Medellín. Por lo anterior, no resulta descabellado un comentario que escuché en plena época de oro de mi padre, según el cual hubo muchos fines de semana en los que él se metía al bolsillo hasta setenta millones de dólares, todo gracias al vicio que consumían los estadounidenses.

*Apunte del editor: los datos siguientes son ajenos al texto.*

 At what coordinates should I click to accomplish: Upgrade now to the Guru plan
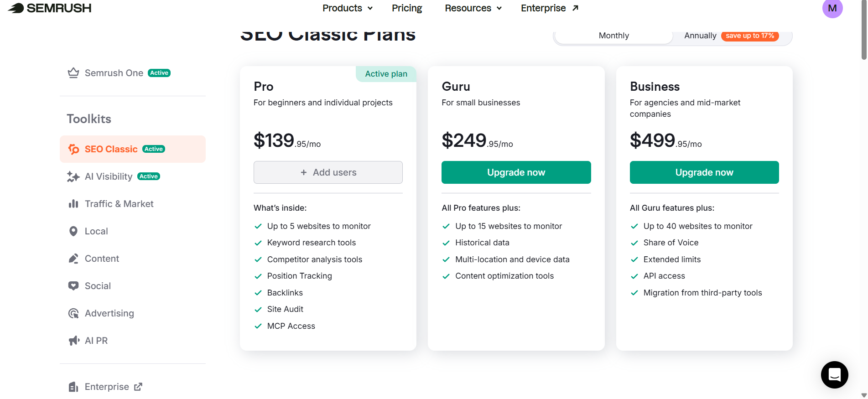click(x=516, y=172)
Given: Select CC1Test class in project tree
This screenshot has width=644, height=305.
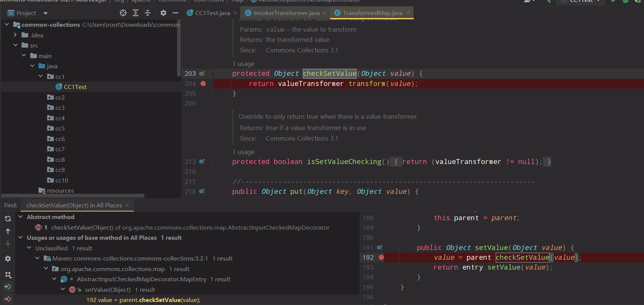Looking at the screenshot, I should pyautogui.click(x=75, y=87).
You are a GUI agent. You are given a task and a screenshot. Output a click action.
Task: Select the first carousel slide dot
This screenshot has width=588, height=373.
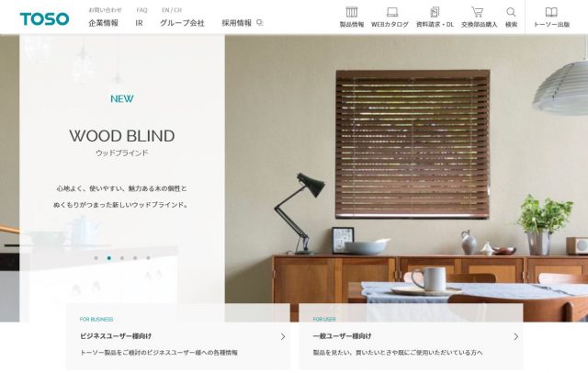(x=96, y=258)
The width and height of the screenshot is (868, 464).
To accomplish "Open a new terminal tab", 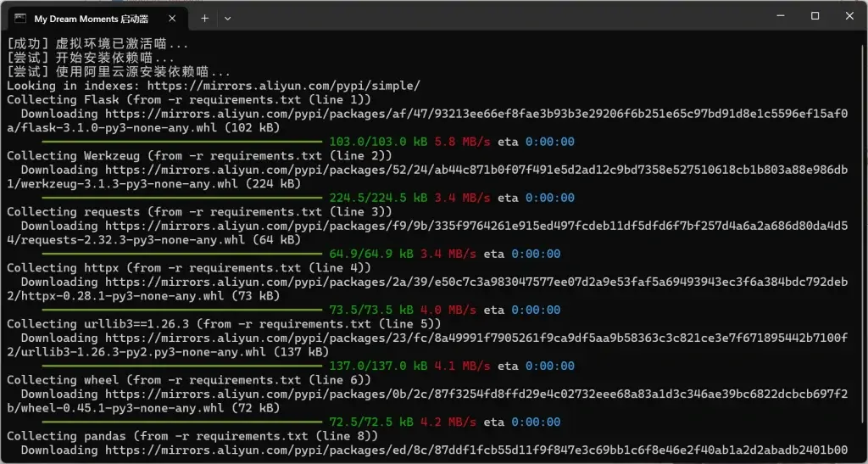I will click(x=204, y=18).
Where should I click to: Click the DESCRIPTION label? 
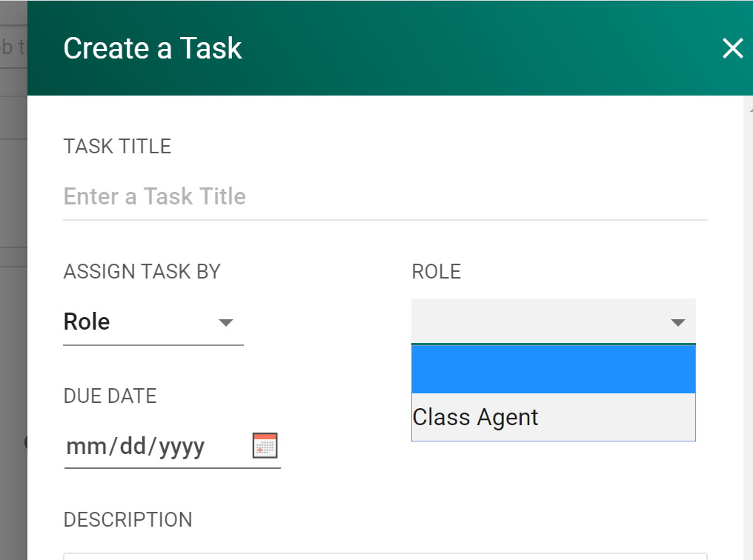tap(127, 520)
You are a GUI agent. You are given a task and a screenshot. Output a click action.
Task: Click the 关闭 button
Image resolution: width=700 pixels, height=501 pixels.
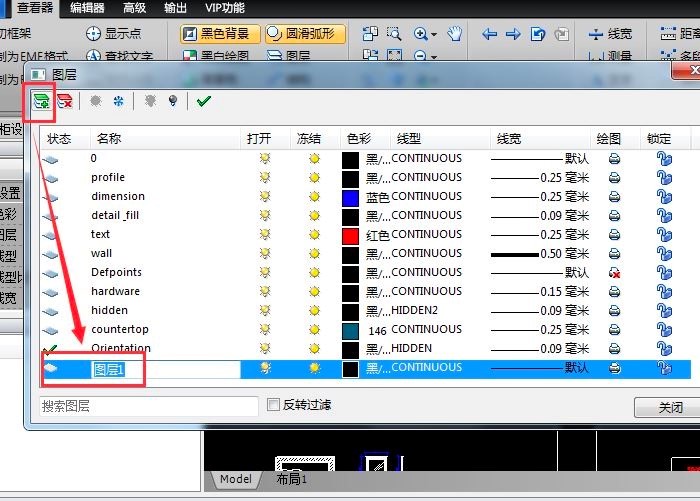click(670, 408)
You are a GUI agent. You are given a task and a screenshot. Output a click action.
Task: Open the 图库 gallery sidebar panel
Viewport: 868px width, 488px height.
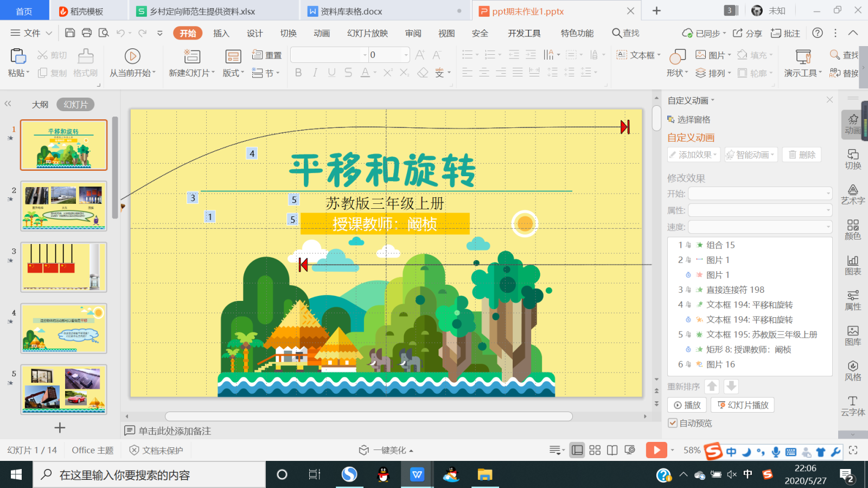pos(853,336)

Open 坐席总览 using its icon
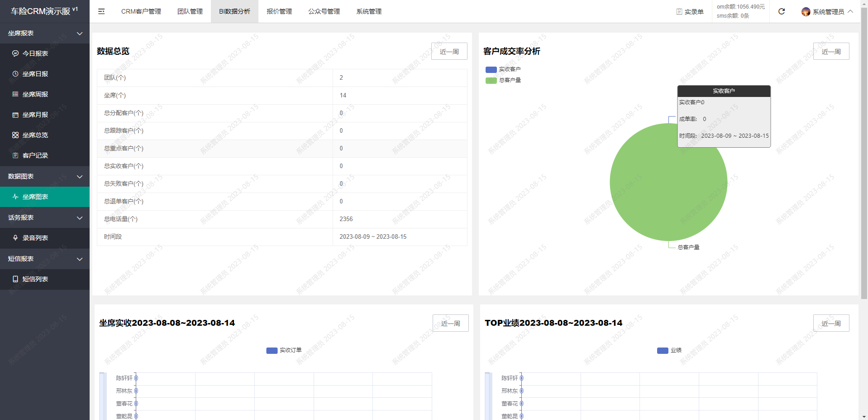(x=15, y=135)
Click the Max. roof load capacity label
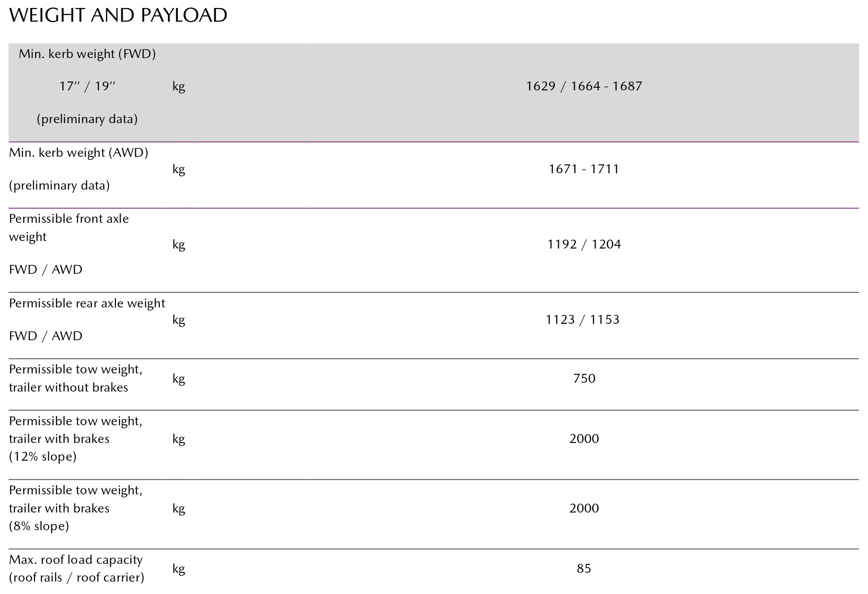 click(x=76, y=560)
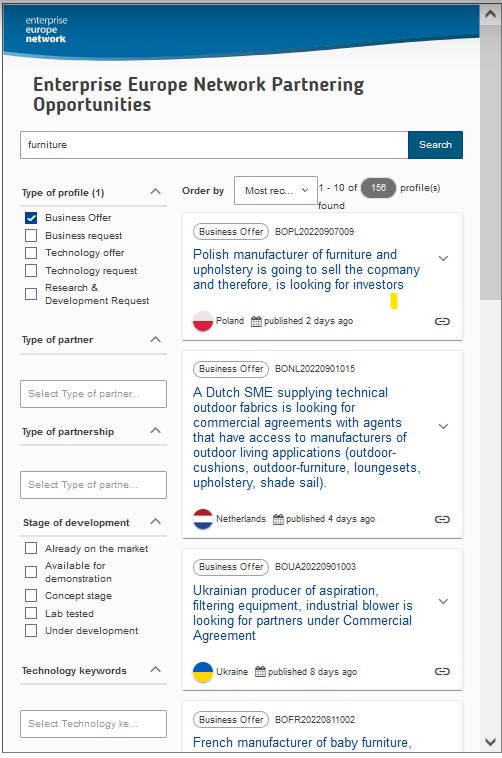Uncheck the Business Offer checkbox
Image resolution: width=502 pixels, height=758 pixels.
[31, 218]
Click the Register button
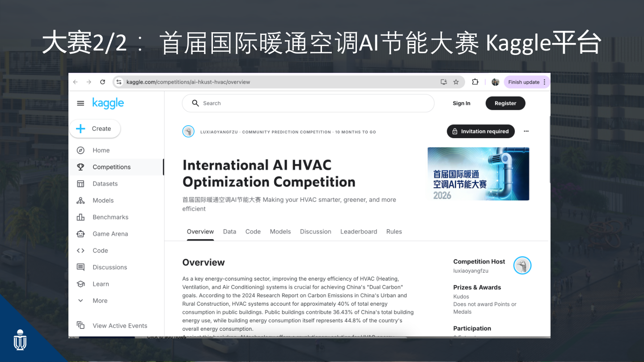Image resolution: width=644 pixels, height=362 pixels. coord(505,103)
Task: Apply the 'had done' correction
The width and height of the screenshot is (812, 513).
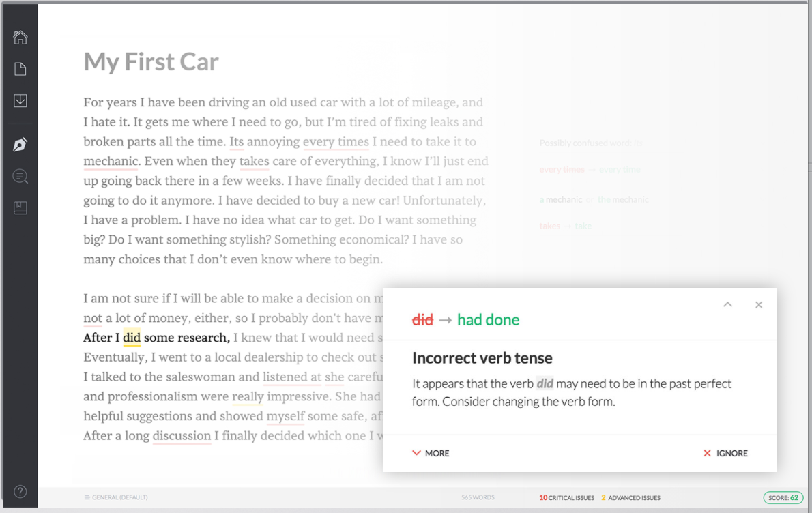Action: pyautogui.click(x=488, y=319)
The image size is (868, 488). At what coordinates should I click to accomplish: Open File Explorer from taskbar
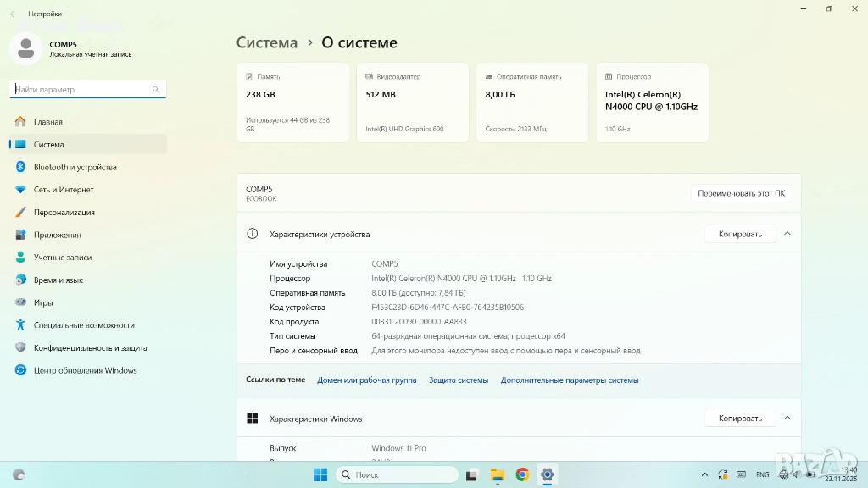(x=498, y=474)
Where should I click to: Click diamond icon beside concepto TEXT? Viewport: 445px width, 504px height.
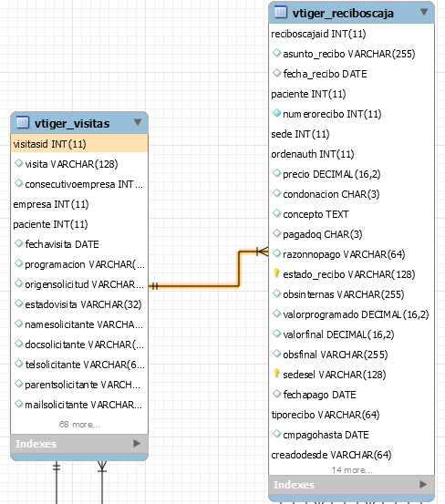click(276, 213)
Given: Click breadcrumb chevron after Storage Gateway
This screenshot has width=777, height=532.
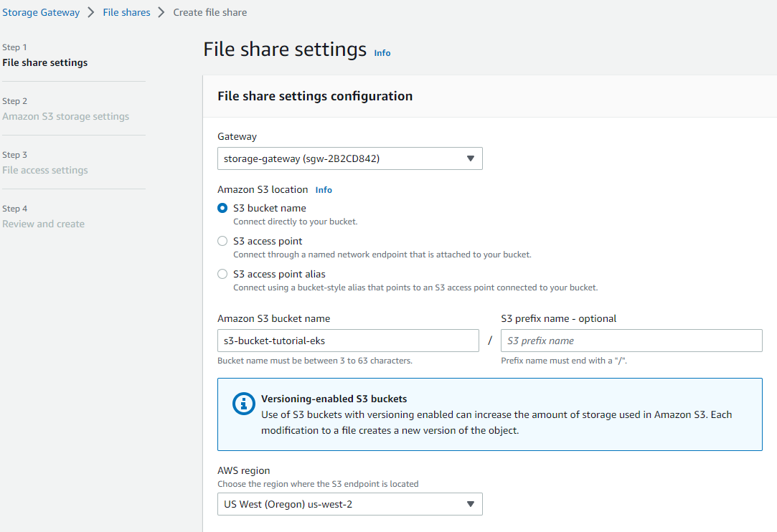Looking at the screenshot, I should point(91,12).
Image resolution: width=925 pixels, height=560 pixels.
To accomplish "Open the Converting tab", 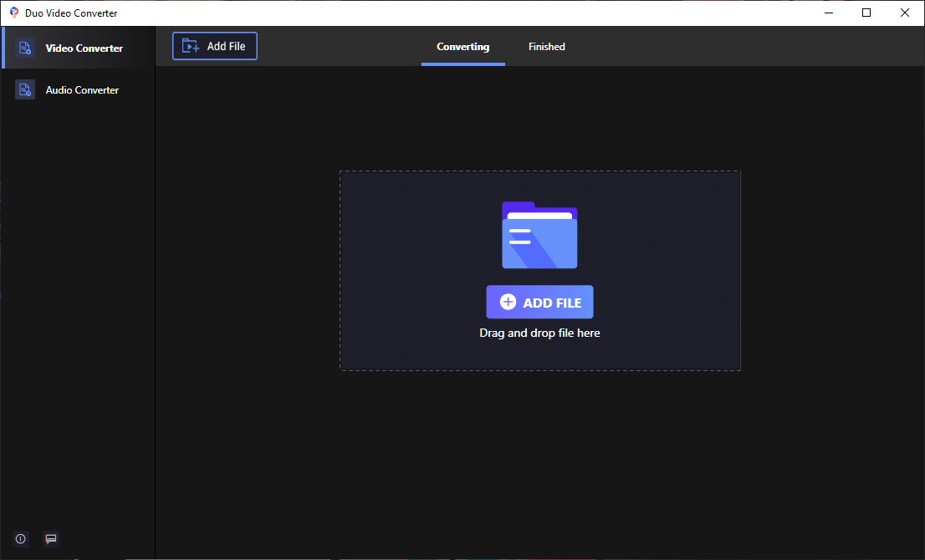I will pyautogui.click(x=463, y=47).
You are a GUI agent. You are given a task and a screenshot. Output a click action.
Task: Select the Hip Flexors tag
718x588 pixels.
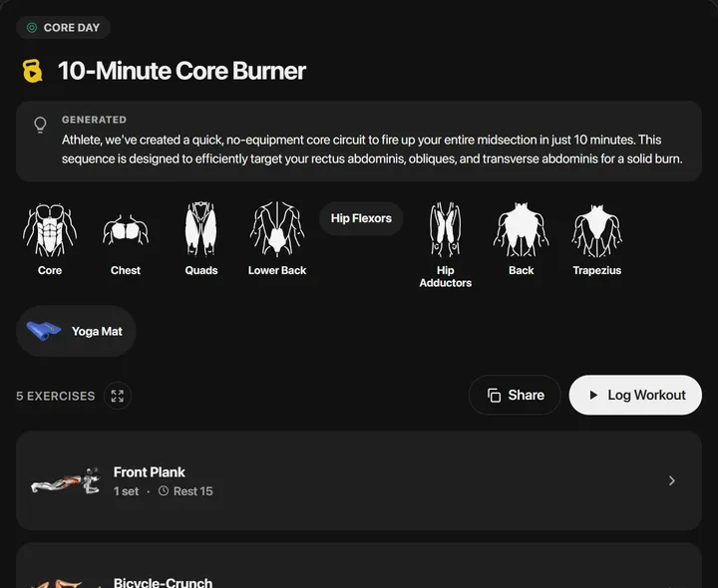(x=361, y=218)
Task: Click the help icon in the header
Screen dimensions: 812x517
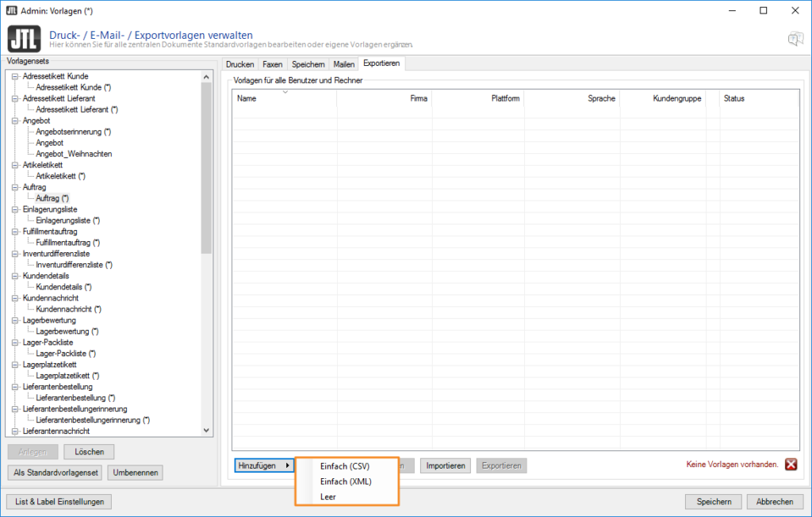Action: click(794, 39)
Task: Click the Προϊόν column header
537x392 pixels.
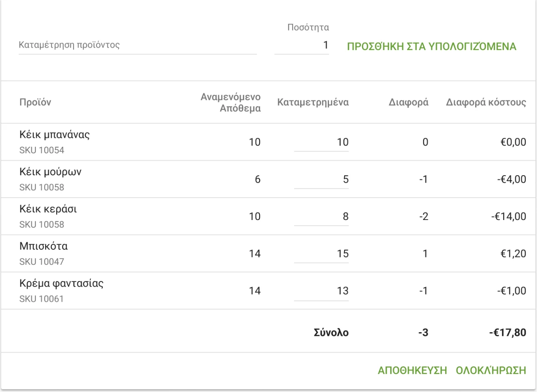Action: (35, 102)
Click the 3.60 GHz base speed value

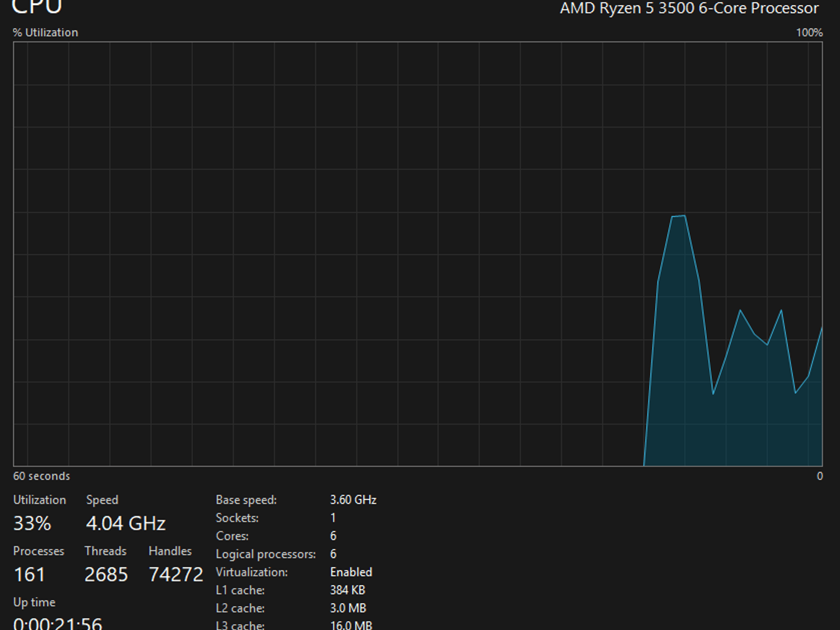tap(353, 500)
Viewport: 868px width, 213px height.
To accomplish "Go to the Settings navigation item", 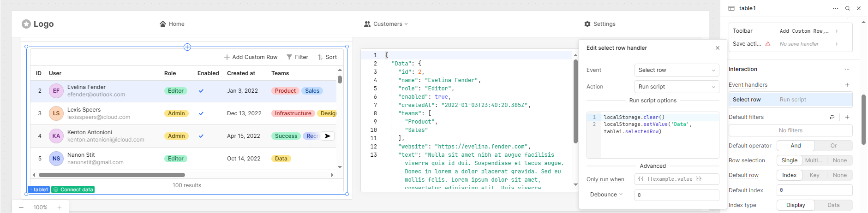I will coord(599,24).
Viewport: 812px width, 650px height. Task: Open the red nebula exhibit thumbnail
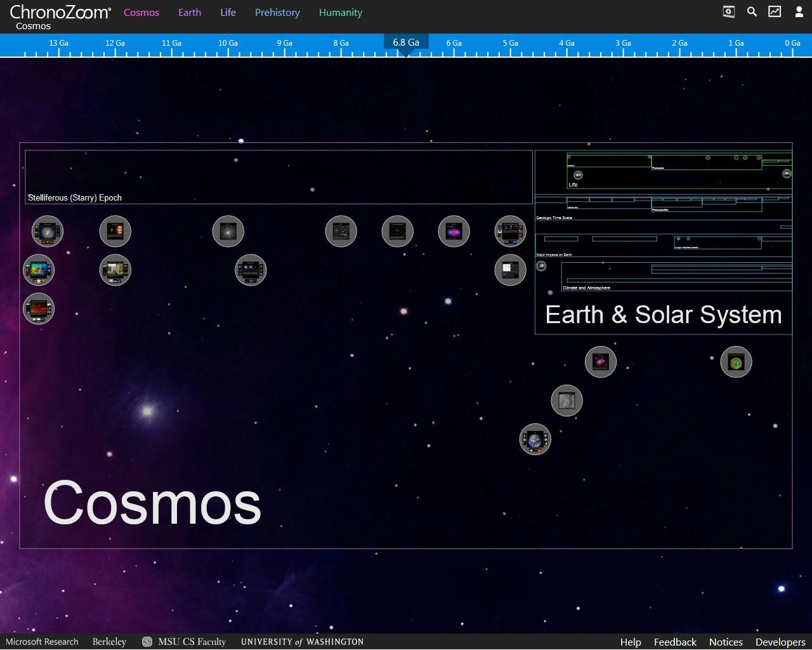[x=39, y=309]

Pero si estas cifras suenan más que rentables para el cartel de Medellín, mucho más lo son para los carteles mafiosos locales, pues son los dueños de los canales de venta al menudeo en las calles estadounidenses. Los consumidores no se dan cuenta, pero ellos hacen más rentable la cocaína proveniente de Suramérica porque los distribuidores aumentan su volumen al someterla a un proceso conocido como ‘corte’, según el cual degradan su pureza al agregarle aspirinas, cal y hasta vidrio molido. Por cada kilo de

alta pureza que les llega desde Colombia, los narcos locales sacan a las calles hasta cuatro kilos ‘cortados’ o más.

En otras palabras, mientras el cartel de Medellín ganaba 768 millones de dólares, las organizaciones mafiosas que operaban en Miami obtenían cuatro veces esa cifra: 3.072 millones de dólares. Al final de esta compleja operación ilegal, los agentes recibieron cerca de 288 millones de dólares durante ese tiempo, mucho menos que los otros eslabones de la cadena. Una anécdota recrea la confianza que llegó a generar la ruta del ‘Tren’: familiares de algunos capos cercanos a mi padre la utilizaron cotidianamente para ir de paseo y de compras a Estados Unidos, en viajes que no duraban más de dos semanas.

Increíbles historias como las que acabo de revelar tuvieron como protagonista a mi padre, que lo único que hizo fue pasar por encima de las políticas prohibicionistas que hoy todavía continúan garantizando la alta rentabilidad de un negocio que ante todo se nutre de su gran poder corruptor. Por eso es que las organizaciones mafiosas mantienen su enorme poder en todo el planeta. En la medida en que el mundo persista en su vieja visión guerrerista, lo único que logrará es potenciar aún más a los delincuentes. Pero más importante aún es aprender a convivir por el resto de nuestros días con las endebles alternativas que suponen las drogas legales e ilegales, disponibles por igual porque estarán ahí, al vaivén de la oferta y la demanda.